Wednesday, November 4, 2009

An Old Comment, Revisited

So, I was looking at the old blog the other day, and found these two comments/posts from myself:

My religious beliefs - such as they are - are basically puritan. I am in this regard totally insufferable. I also believe in Original Sin. I don't just mean I pay lip service to the idea - namely that we need a Savior to free us from sin - because it wraps my theology in a nice little bow.

I mean that I actually think the human capacity for sin is well-nigh unsurmountable. Not even think. I feel it. Is this altogether logical? Well, I can't say for sure. But the world furnishes me with evidence on a daily basis that, at the very least, I'm not insane to feel it.

Where I differ with orthodoxy, or rather where I have a fundamental problem with people's views on religion and God is that there seems to be a prevalent mindset at work: "I want to feel good about myself."

So you get a lot of spiritually unfit people - Jesus called them hypocrites! - feeling good about themselves because they made an outward show of piety or some such. But if God and Truth are the same, this is completely ridiculous: you shouldn't feel good about yourself! Nor, should you feel bad about yourself, I should add.

The purpose of the religious exercise is more to feel, how can I phrase it... accurately about yourself. To be able to see your human nature as it is - fallen, corrupted, imperfect - and not as you'd imagine it or wish it. Only when you understand yourself can you do anything about anything.
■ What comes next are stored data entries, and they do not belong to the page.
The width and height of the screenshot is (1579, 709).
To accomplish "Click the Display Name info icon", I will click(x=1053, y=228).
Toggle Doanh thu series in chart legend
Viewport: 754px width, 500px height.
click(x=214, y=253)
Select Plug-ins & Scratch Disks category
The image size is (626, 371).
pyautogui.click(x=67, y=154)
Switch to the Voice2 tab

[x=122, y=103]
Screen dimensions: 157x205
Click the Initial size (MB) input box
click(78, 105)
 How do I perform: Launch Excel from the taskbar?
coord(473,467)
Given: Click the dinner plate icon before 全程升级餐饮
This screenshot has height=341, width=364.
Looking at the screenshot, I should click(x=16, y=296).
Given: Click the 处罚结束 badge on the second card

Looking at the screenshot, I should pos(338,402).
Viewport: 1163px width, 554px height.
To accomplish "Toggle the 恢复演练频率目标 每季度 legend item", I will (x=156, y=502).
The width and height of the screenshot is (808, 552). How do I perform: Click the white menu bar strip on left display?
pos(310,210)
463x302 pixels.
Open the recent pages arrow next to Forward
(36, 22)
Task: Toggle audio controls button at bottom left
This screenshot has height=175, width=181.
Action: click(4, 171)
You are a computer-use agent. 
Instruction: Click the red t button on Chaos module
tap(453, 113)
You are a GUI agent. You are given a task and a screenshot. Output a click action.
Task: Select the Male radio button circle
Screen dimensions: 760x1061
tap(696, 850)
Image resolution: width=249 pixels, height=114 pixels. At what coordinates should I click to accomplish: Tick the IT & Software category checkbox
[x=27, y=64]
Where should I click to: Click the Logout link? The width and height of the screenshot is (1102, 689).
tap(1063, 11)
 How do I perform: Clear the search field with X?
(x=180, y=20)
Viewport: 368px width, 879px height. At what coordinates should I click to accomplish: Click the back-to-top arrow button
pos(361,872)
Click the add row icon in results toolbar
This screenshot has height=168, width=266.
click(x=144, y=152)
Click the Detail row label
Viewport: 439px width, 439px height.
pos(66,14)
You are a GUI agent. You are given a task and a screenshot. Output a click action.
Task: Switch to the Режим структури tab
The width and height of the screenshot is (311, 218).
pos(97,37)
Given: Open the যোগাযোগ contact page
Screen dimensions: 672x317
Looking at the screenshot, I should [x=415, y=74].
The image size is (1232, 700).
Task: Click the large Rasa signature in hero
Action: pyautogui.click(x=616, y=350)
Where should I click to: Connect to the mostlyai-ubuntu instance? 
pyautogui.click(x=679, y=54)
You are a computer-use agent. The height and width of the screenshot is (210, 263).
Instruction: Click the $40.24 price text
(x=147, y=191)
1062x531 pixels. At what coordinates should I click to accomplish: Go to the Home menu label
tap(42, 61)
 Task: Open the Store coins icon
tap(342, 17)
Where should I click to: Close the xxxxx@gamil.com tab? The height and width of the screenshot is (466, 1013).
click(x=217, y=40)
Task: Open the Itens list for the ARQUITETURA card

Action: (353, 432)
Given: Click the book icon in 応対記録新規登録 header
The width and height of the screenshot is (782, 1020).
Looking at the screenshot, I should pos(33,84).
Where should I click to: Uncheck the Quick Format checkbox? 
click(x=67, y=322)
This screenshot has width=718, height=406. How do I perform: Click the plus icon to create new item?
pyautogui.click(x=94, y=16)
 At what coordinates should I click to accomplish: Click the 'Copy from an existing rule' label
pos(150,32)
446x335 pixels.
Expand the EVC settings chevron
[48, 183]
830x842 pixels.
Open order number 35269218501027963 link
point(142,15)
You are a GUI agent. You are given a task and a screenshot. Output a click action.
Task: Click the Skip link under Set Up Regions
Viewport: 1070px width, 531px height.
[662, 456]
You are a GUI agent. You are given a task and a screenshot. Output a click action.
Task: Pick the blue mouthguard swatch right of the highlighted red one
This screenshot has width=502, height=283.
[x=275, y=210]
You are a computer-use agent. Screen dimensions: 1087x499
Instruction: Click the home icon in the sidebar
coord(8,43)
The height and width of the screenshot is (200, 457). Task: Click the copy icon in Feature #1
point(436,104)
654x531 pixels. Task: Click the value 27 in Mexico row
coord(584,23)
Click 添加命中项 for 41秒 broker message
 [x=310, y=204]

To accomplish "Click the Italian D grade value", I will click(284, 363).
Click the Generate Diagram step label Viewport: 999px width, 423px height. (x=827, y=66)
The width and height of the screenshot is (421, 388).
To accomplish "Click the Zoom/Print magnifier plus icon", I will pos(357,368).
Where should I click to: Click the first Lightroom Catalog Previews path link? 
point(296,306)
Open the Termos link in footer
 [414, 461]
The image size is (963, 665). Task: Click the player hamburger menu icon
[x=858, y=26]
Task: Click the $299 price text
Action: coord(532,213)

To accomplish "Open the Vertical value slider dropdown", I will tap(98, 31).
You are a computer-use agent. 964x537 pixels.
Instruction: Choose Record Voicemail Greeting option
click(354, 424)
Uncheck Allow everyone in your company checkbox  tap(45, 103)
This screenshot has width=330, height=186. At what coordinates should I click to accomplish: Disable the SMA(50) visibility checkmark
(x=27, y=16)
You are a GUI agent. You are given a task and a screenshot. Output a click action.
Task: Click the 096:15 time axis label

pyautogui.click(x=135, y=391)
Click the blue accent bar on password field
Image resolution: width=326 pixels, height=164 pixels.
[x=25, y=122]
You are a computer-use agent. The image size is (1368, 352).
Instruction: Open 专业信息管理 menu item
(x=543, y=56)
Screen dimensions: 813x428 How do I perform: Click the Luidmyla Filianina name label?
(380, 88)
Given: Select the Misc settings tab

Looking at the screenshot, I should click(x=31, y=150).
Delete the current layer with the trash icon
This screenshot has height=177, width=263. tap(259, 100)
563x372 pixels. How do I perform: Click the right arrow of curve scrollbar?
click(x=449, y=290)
The religious discipline - and that's definitely the way to think of it - is there to guide you and provide you with a mean on how to go about reaching a better understanding.

Why the discipline? Well, absent it, you're just left with yourself talking to yourself. Possibly even deluding yourself. The discipline itself can take many forms, of course, not just in terms of different religions themselves, but different aspects of each religion...

Interestingly enough, it is precisely because I believe these things - and can't recall a time when I didn't - that I do not wish them imposed on anyone else. If I admit that my own understanding is inherently flawed, corrupted, and fallen, why would I dare inflict my specific outlook on other people, and in doing so, set myself back from my own path? It just doesn't make sense. It leads to the worst kind of hypocrisy.
You know why I like the concept of Original Sin... ? Because it reminds us that we shouldn't go around feeling good about ourselves. And why shouldn't we feel good about ourselves? Well, look at the world today. More specifically, look at what the United States has done in the past six or seven years. Most - if not all - of our policies have been based on the premise that we are a good people, that good people will do good things if given power, and we should feel even better about ourselves for it.

We see where this has gotten us. I say we need to stop feeling good about what we do. We need to stop promoting ourselves as virtuous, inherently good people who can do no wrong. This is called pride. Until we rid ourselves of these self-glorying conceptions (and their parallel delusion that only mysterious bad people who are not us are behind all villainy), our nation will only suffer. So stop feeling good about yourself.

These still sum up my views fairly accurately. Nice to know I've always been so theologically dour!